**EXERCISE REQUIREMENTS:**
Once the pictures are set aside, copy the records below exactly as they stand.
*** Block opens ***
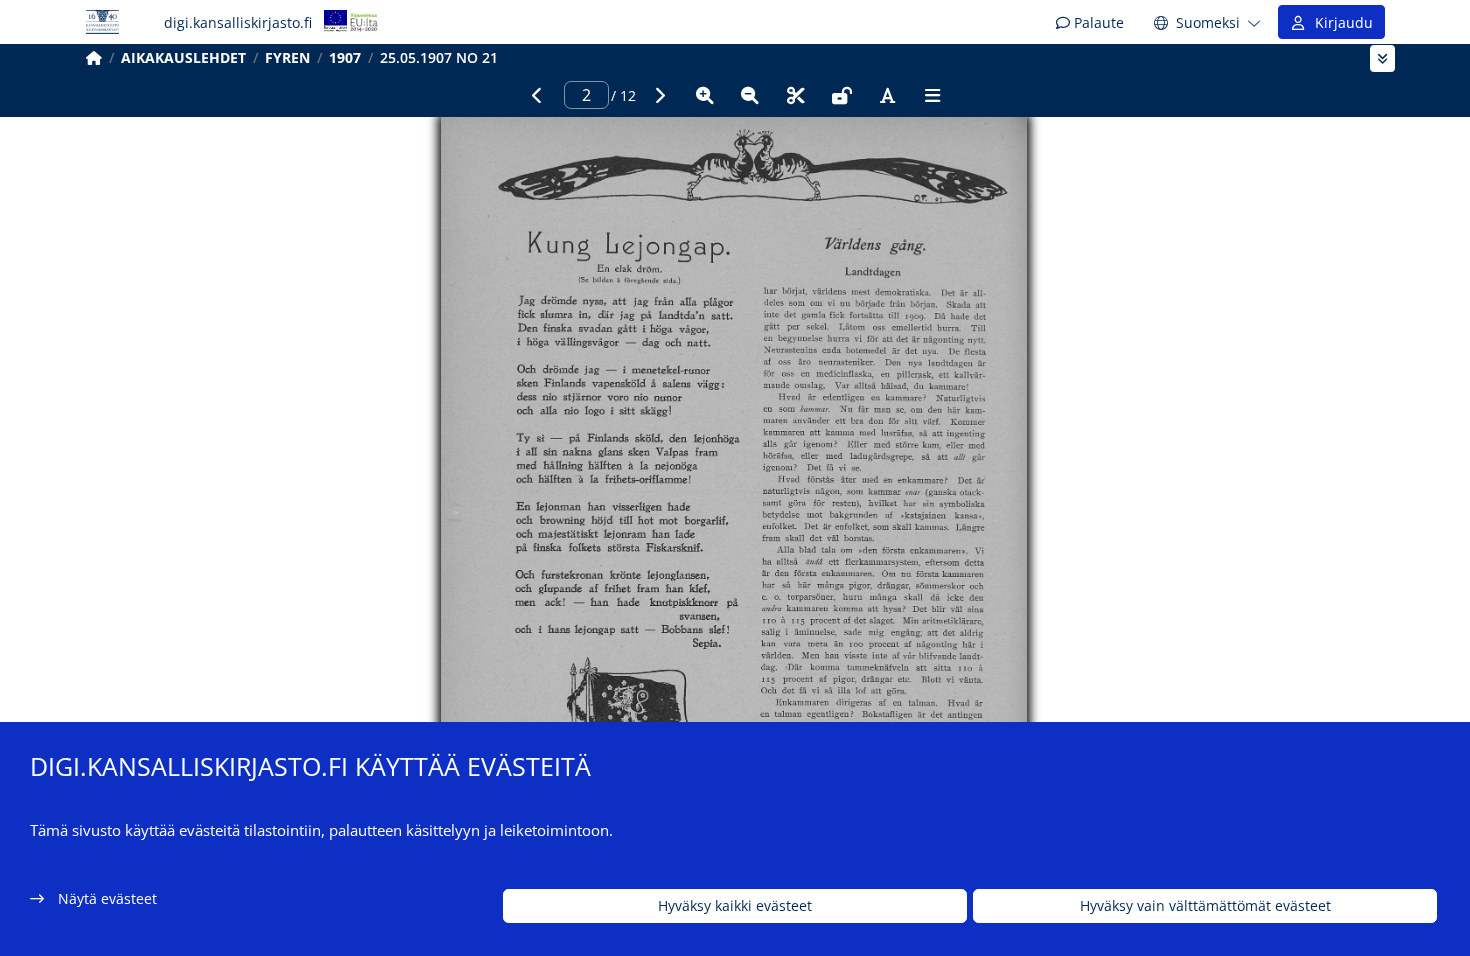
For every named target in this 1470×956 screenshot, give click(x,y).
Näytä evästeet (107, 898)
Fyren (287, 57)
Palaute (1097, 22)
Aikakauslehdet (183, 57)
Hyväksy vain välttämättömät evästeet (1205, 906)
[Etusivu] (94, 57)
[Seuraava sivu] (659, 95)
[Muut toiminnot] (933, 95)
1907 (345, 57)
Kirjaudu (1340, 22)
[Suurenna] (705, 95)
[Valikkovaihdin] (1382, 58)
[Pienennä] (750, 95)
*** Block closes ***
**TASK RESULT:**
For every named target in this 1470×956 screenshot, give click(x,y).
Näytä evästeet (107, 898)
Fyren (287, 57)
Palaute (1097, 22)
Aikakauslehdet (183, 57)
Hyväksy vain välttämättömät evästeet (1205, 906)
[Etusivu] (94, 57)
[Seuraava sivu] (659, 95)
[Muut toiminnot] (933, 95)
1907 (345, 57)
Kirjaudu (1340, 22)
[Suurenna] (705, 95)
[Valikkovaihdin] (1382, 58)
[Pienennä] (750, 95)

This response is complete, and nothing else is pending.